### COMPLETE THE FOLLOWING
**A)** Rewrite the passage of the fund deployment guide that begins with "Double-check that management" and ends with "disclosed investor requirements.", changing every "basis points" to "bps".
**B)** Extend the fund deployment guide past its final sentence, keeping its style.

### SOURCE TEXT

Double-check that management fee percentage entered in basis points matches your offering documents—entering 150 basis points when you meant 1.5% annual (which is 150 basis points) is correct, but entering 1.5 would result in a 0.015% fee. Confirm your initial NAV is set correctly, as subscription pricing begins from this value. Review subscription minimums against prospectus terms to ensure on-chain enforcement matches disclosed investor requirements.
Verify redemption terms including notice periods, frequencies, and lock-ups align with fund documents, since investors will expect these terms to match their subscription agreements. Confirm your compliance framework matches your regulatory filing—deploying with Regulation D modules when you filed under the 1940 Act creates immediate compliance gaps. Finally, ensure all operational roles are assigned to secure wallets with correct addresses, as role reassignment post-deployment requires governance action and can't rescue funds from mistyped addresses.
The deployment summary screen organizes all parameters into sections matching your prospectus structure, making this final review efficient. The observability dashboard will track deployment success metrics including contract initialization time and initial configuration accuracy.
Screenshot:
Pre-deployment summary showing fund parameters, fees, NAV settings,
subscription/redemption terms, compliance, and roles in organized sections
Deploy fund contract
Executing deployment initiates a sequence of blockchain transactions that establish your fund token and configure all subsystems. Click Deploy Fund Token to begin the process, then review the transaction details showing estimated gas costs and the deployment wallet that will sign the transactions. Enter your PIN or OTP to authenticate your identity, ensuring only authorized personnel can deploy fund contracts.
The deployment process follows a deterministic sequence displayed in real-time on the progress modal. First, the fund proxy contract deploys, taking 15-20 seconds depending on network congestion—this creates your unique fund contract address that remains permanent. Next, initialization occurs over approximately 10 seconds, writing your configured parameters into contract storage. NAV tracking configuration takes another 5 seconds, establishing oracle connections or manual update permissions.
Role assignment processes each role sequentially, spending about 5 seconds per role to write permission grants into the access control registry. Finally, identity registry registration completes in 10 seconds, linking your fund token to the OnchainID compliance system. Total deployment time typically ranges from 60-90 seconds, after which your fund contract is live and ready for NAV posting and subscription activation.
The deployment completes with a confirmation showing your fund token's contract address. This address appears in the fund registry dashboard, the blockchain explorer, and should be recorded in your operational procedures for reference. All deployment transactions are logged in the contract deployment history with complete gas costs and transaction hashes for accounting and audit purposes.
Screenshot:
Deployment progress modal showing step-by-step deployment status with checkmarks
and timestamps
7. Post-issuance actions
Deployment creates your fund contract infrastructure, but several configuration steps must complete before accepting investor subscriptions. These post-issuance actions integrate your fund with the DALP lifecycle features and observability systems.
Verify deployment
Begin by recording your fund contract's address from the deployment confirmation screen—this identifier is permanent and appears in all investor-facing materials, blockchain explorers, and regulatory filings. Click View Fund Token to navigate to your fund's detail page, where the system displays key metrics including current NAV, total AUM (initially zero), investor count, and fee schedule.

### STORED DATA
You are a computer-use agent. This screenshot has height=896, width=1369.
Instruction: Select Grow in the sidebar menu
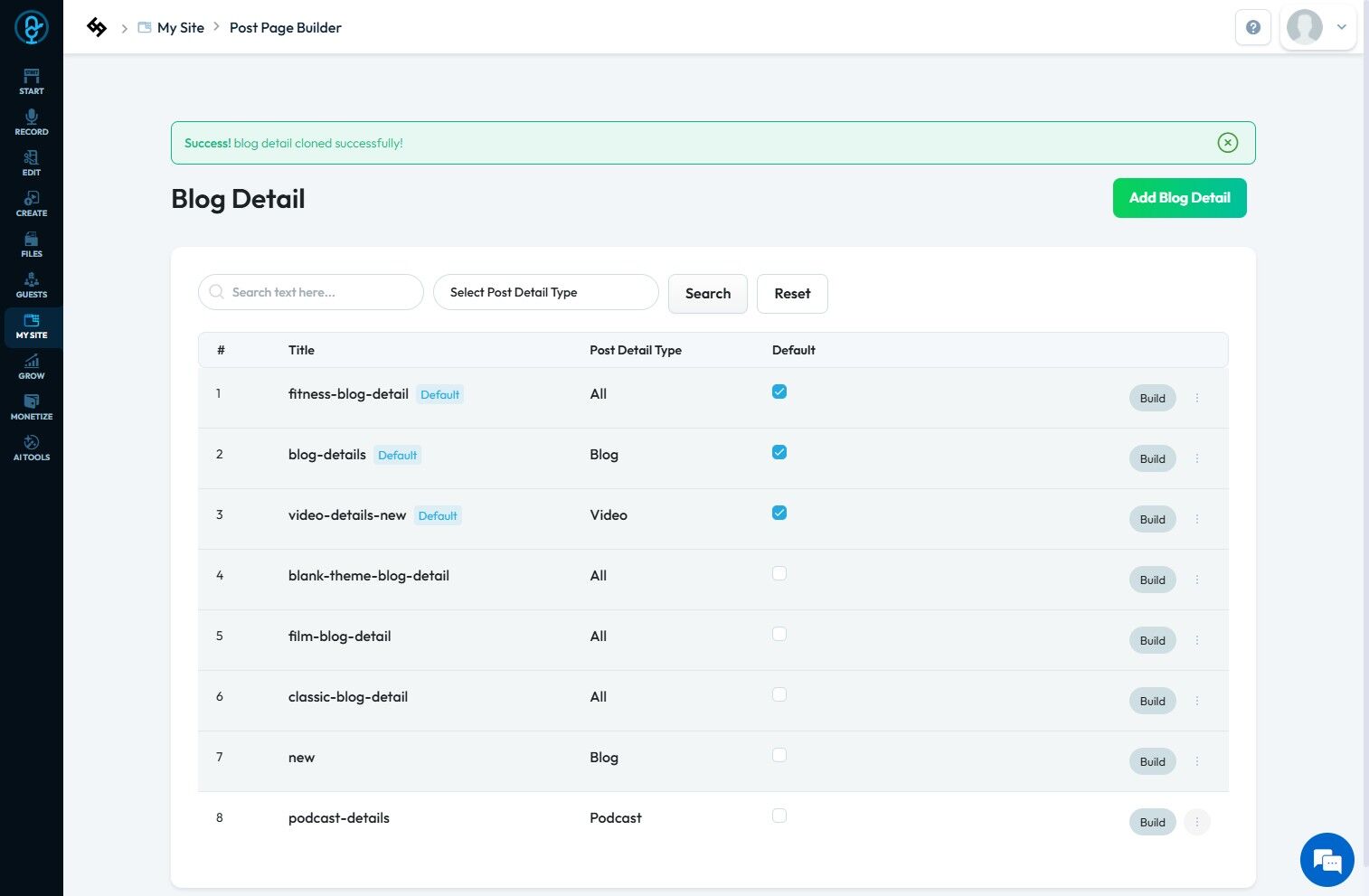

### ANSWERS IN ORDER
**A)**
Double-check that management fee percentage entered in bps matches your offering documents—entering 150 bps when you meant 1.5% annual (which is 150 bps) is correct, but entering 1.5 would result in a 0.015% fee. Confirm your initial NAV is set correctly, as subscription pricing begins from this value. Review subscription minimums against prospectus terms to ensure on-chain enforcement matches disclosed investor requirements.

**B)**
Systematically verify each configuration section. Check that token information shows correct name, symbol, decimals, and total supply (should be zero if you configured initial supply as zero). Confirm the management fee rate displays your intended annual percentage, not the basis points you entered. Verify NAV tracking shows enabled status with your configured valuation frequency and oracle integration (if applicable).
Review the roles section to ensure all four operational roles show the correct wallet addresses—incorrect addresses here require governance action to fix and delay your fund launch. The verification dashboard provides automated checks highlighting any configuration discrepancies or common deployment mistakes, with one-click fixes for correctable issues.
Screenshot: Fund
token details page showing key metrics, NAV information, fee schedule, AUM, and
investor count
Set initial NAV
NAV posting enables pricing for subscriptions and redemptions, making it essential to complete before opening for investments. Navigate to the NAV tab and click Update NAV to access the NAV posting interface. Enter your NAV per unit—this should match the initial NAV you configured during deployment for consistency, typically 100.00 or 1,000.00 for a newly launched fund.
Set the effective date and time to your fund's official launch date and time, which establishes when this NAV becomes valid for pricing subscriptions. For example, setting effective time to 4:00 PM on launch day means subscription requests received before 4:00 PM use this NAV for unit calculation. Confirm the update to write the NAV on-chain, which triggers the NAV history chart to display your first data point.
This initial NAV posting appears on your fund details page and activates the subscription queue processing logic—without a current NAV, subscription requests remain unpriceable and cannot be approved. The fund metrics dashboard begins tracking NAV volatility, update frequency, and pricing consistency metrics from this first posting forward.
Configure fee collection
Management fee automation through the yield management addon requires configuration of your fee collection wallet and schedule. Navigate to the Fees tab where the fee schedule displays your configured management fee percentage and any performance fee terms. The accrued fees amount shows zero immediately post-deployment but will begin accumulating daily based on your AUM.
Enter your fee collection wallet address where newly minted fee units will be deposited—this is typically a separate wallet from operational roles for accounting clarity. Set your fee collection frequency (monthly, quarterly, or annually) based on your fund's financial reporting cycle. Monthly collection creates more frequent small minting events, while annual collection results in one large fee issuance per year but delays management company cash flow.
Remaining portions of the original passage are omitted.